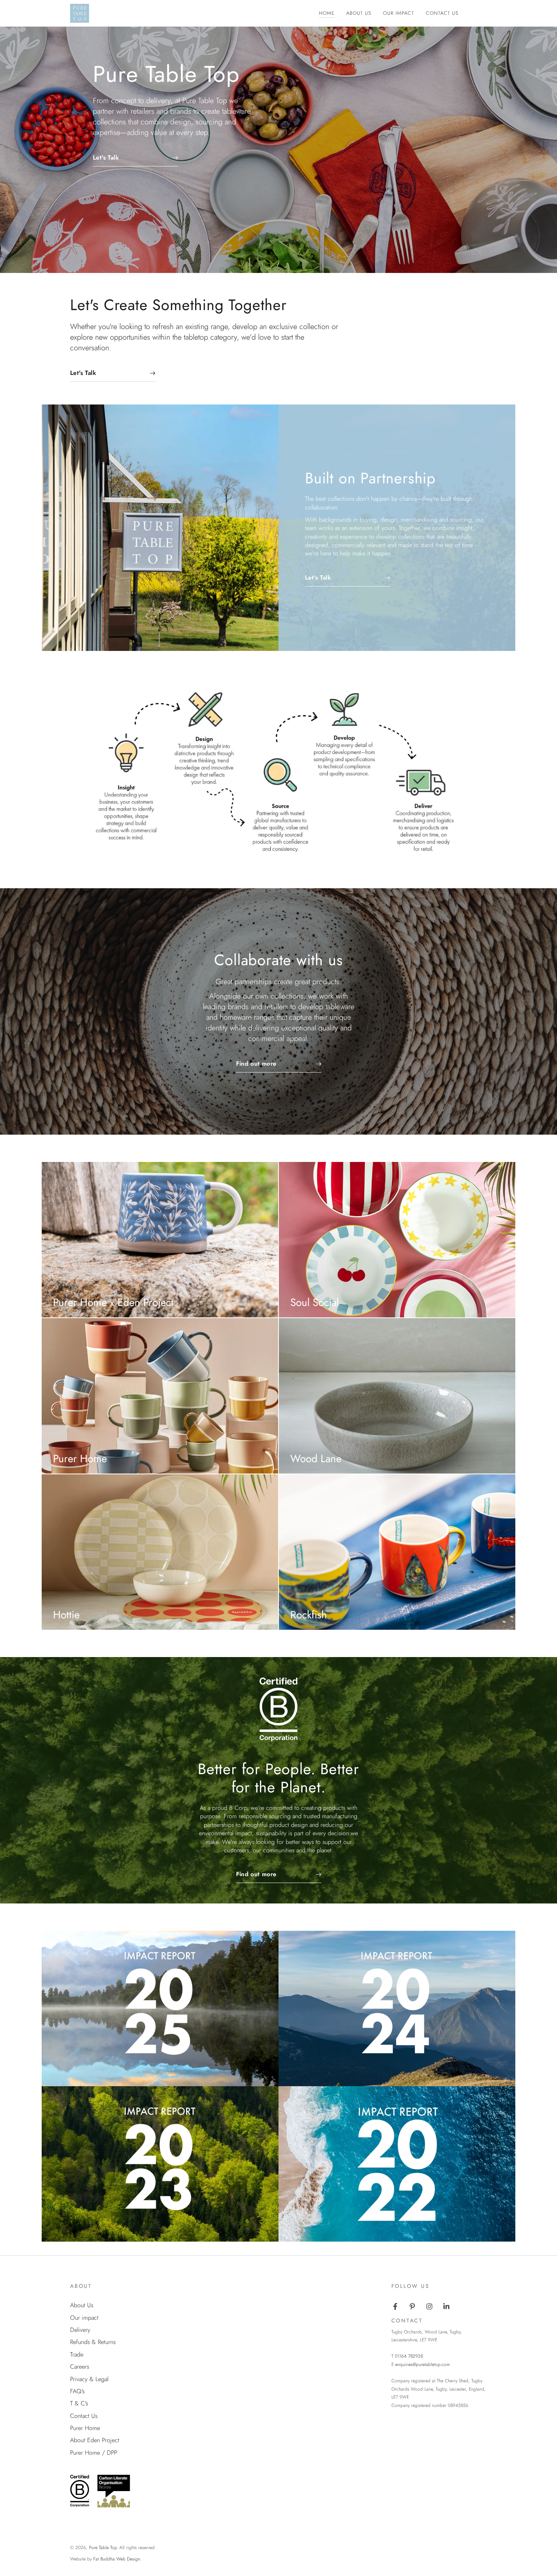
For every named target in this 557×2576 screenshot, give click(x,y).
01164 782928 (409, 2356)
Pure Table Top (103, 2547)
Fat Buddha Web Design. (117, 2559)
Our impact (84, 2317)
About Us (81, 2305)
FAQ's (77, 2391)
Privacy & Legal (89, 2379)
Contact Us (83, 2415)
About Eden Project (94, 2440)
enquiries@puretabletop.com (422, 2364)
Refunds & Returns (93, 2342)
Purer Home (85, 2428)
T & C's (79, 2403)
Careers (79, 2366)
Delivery (80, 2329)
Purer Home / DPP (93, 2452)
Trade (76, 2354)
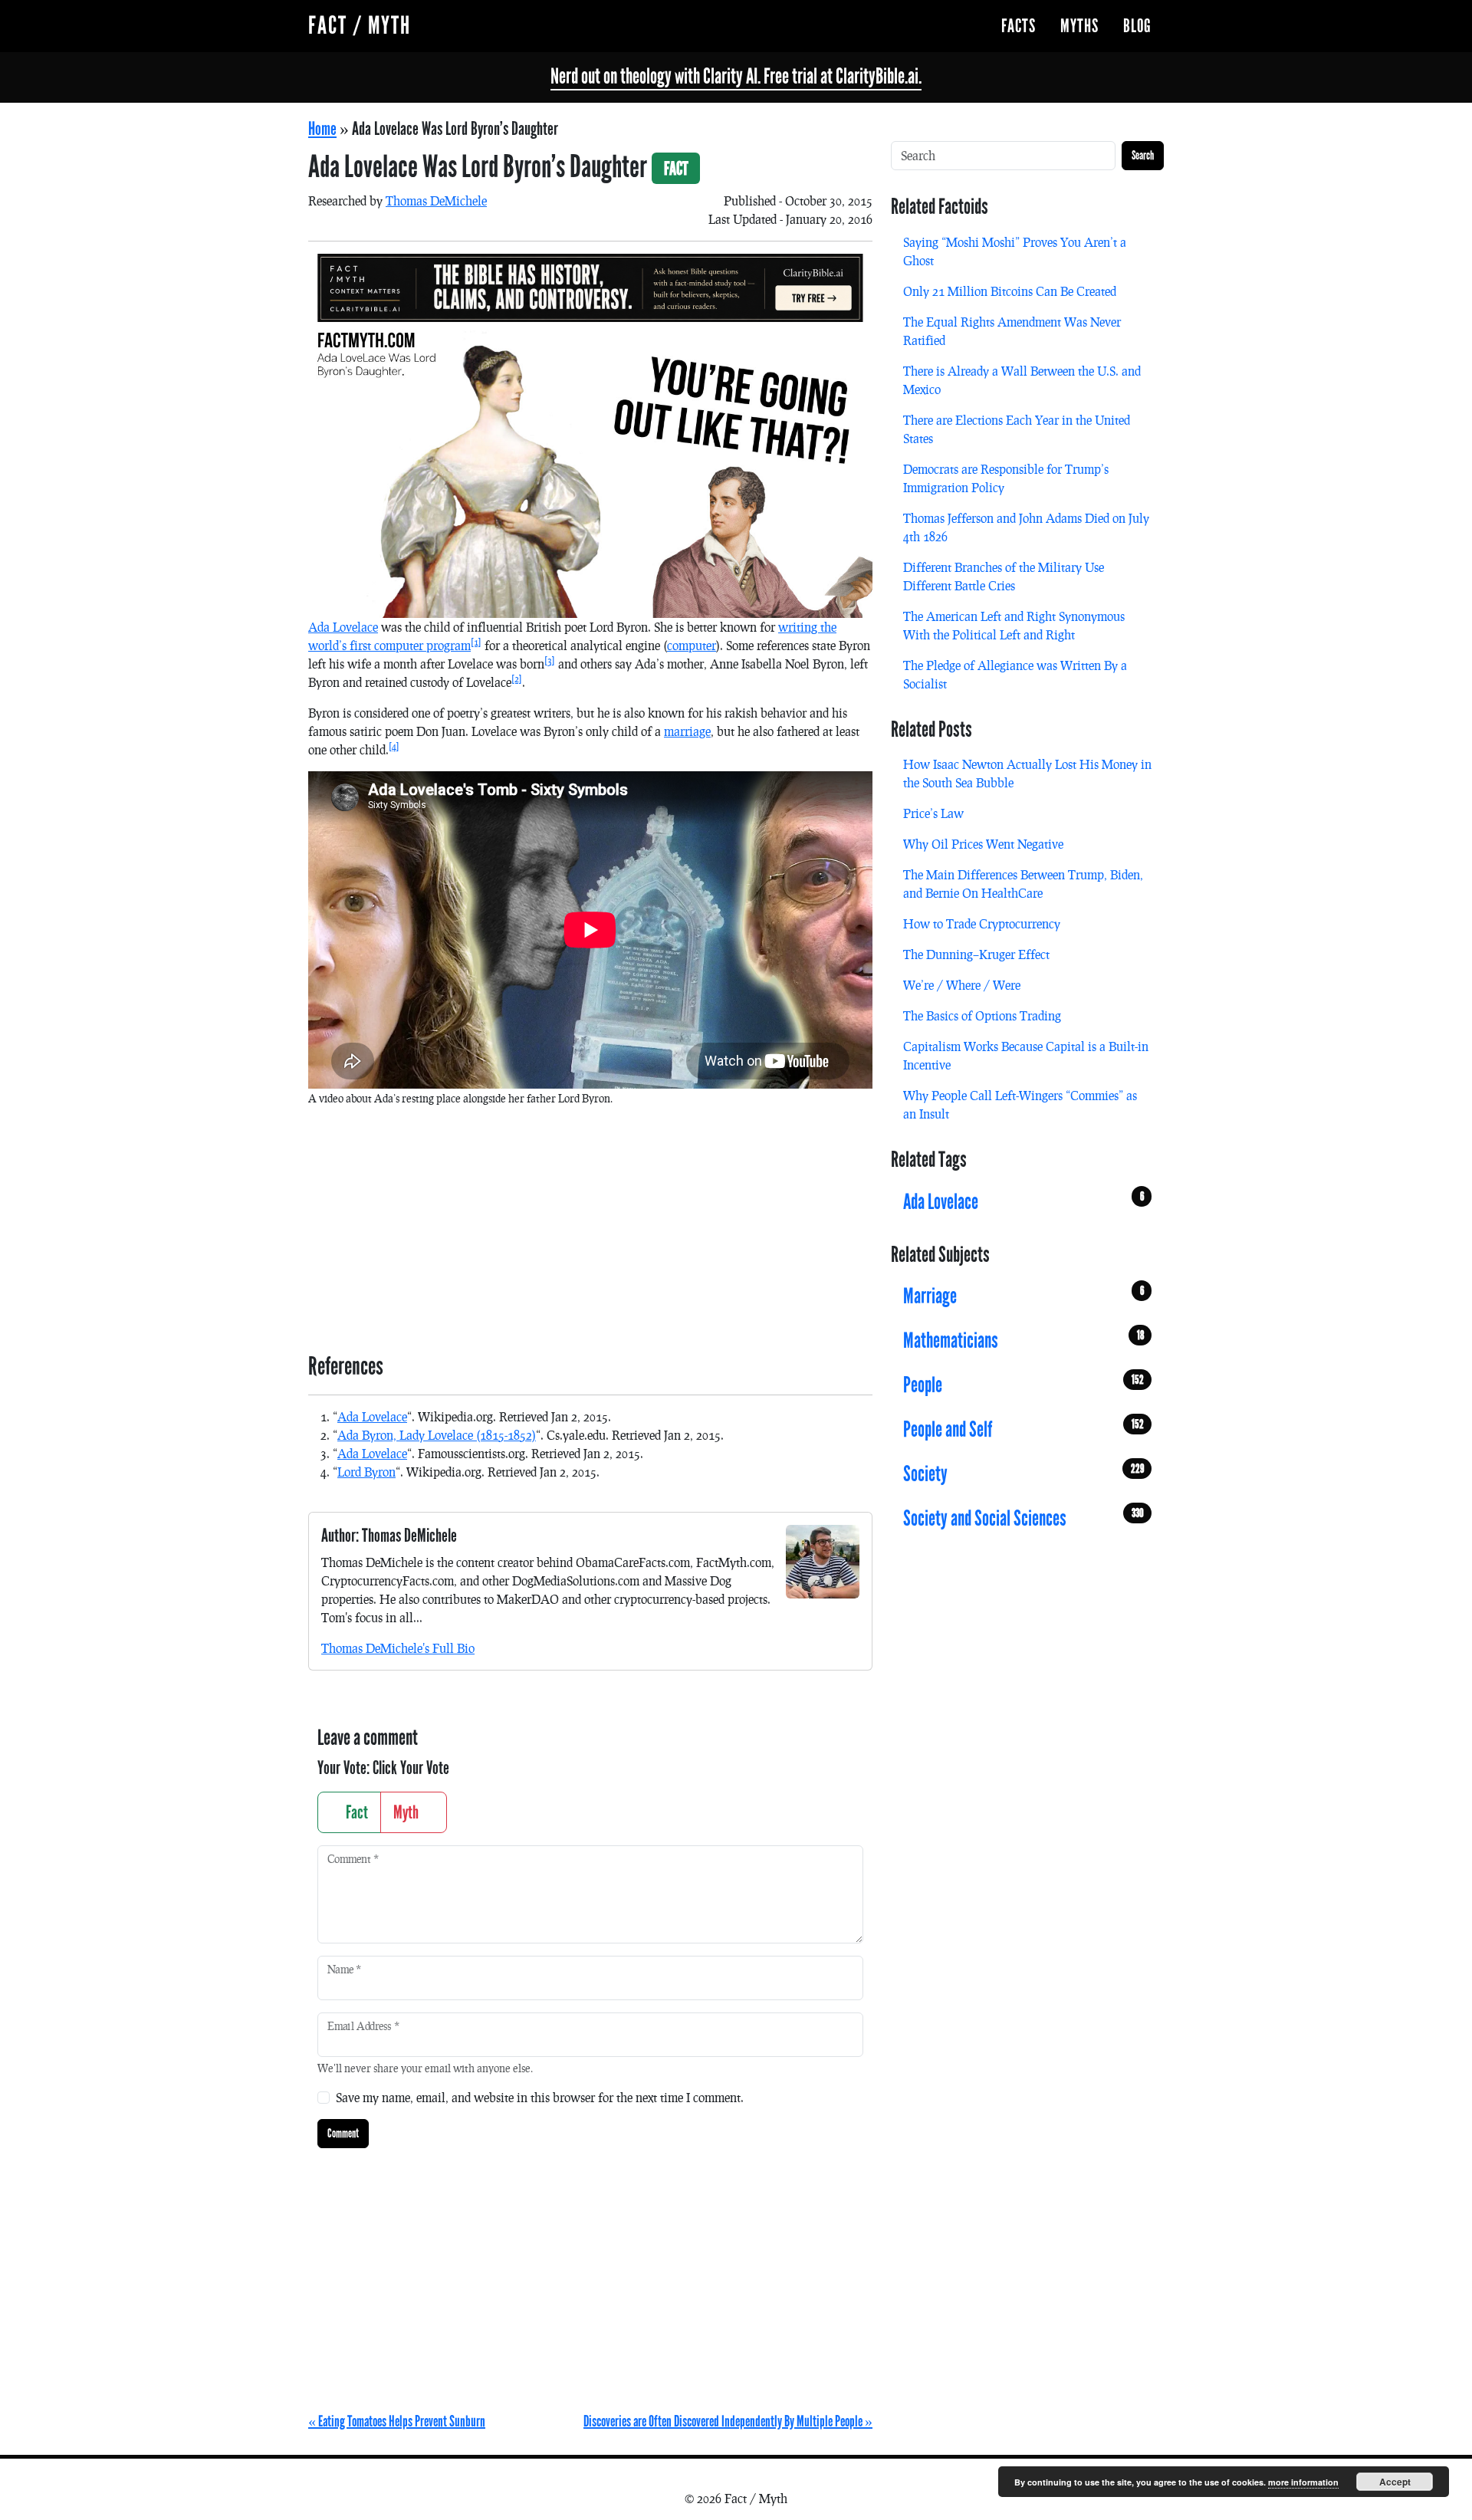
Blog (1137, 26)
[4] (394, 746)
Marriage (1023, 1296)
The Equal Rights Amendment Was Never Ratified (1012, 330)
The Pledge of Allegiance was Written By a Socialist (1015, 674)
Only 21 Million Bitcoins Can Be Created (1009, 291)
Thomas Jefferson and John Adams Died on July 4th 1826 (1026, 527)
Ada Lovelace (343, 626)
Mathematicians (1023, 1341)
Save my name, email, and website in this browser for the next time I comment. (540, 2097)
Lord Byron (366, 1471)
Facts (1018, 26)
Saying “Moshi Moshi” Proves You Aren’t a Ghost (1014, 251)
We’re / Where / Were (961, 984)
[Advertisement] (590, 1226)
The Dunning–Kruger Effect (976, 954)
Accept (1395, 2482)
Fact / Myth (359, 26)
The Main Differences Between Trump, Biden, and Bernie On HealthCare (1023, 883)
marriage (687, 731)
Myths (1079, 26)
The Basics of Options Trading (982, 1015)
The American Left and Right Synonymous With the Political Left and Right (1014, 625)
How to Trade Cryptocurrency (981, 923)
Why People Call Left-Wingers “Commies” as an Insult (1020, 1104)
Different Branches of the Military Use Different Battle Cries (1003, 576)
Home (322, 129)
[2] (516, 679)
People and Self (1023, 1430)
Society (1023, 1474)
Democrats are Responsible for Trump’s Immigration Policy (1006, 478)
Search (1143, 155)
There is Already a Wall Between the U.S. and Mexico (1022, 379)
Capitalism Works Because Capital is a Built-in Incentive (1025, 1055)
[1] (476, 642)
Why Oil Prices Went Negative (983, 843)
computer (691, 645)
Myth (407, 1812)
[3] (549, 660)
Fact (355, 1812)
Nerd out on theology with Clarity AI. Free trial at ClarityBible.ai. (736, 77)
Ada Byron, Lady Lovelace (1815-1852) (436, 1435)
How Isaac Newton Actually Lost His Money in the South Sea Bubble (1027, 773)
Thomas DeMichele (436, 200)
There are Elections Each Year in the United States (1016, 428)
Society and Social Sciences (1023, 1519)
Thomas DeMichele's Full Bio (398, 1648)
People (1023, 1385)
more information (1303, 2482)
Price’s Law (933, 813)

▬▬▬▬▬▬

Task description » The lines to copy are those above that contain the string "Thomas".

The completed task »
Thomas Jefferson and John Adams Died on July 4th 1826 (1026, 527)
Thomas DeMichele (436, 200)
Thomas DeMichele's Full Bio (398, 1648)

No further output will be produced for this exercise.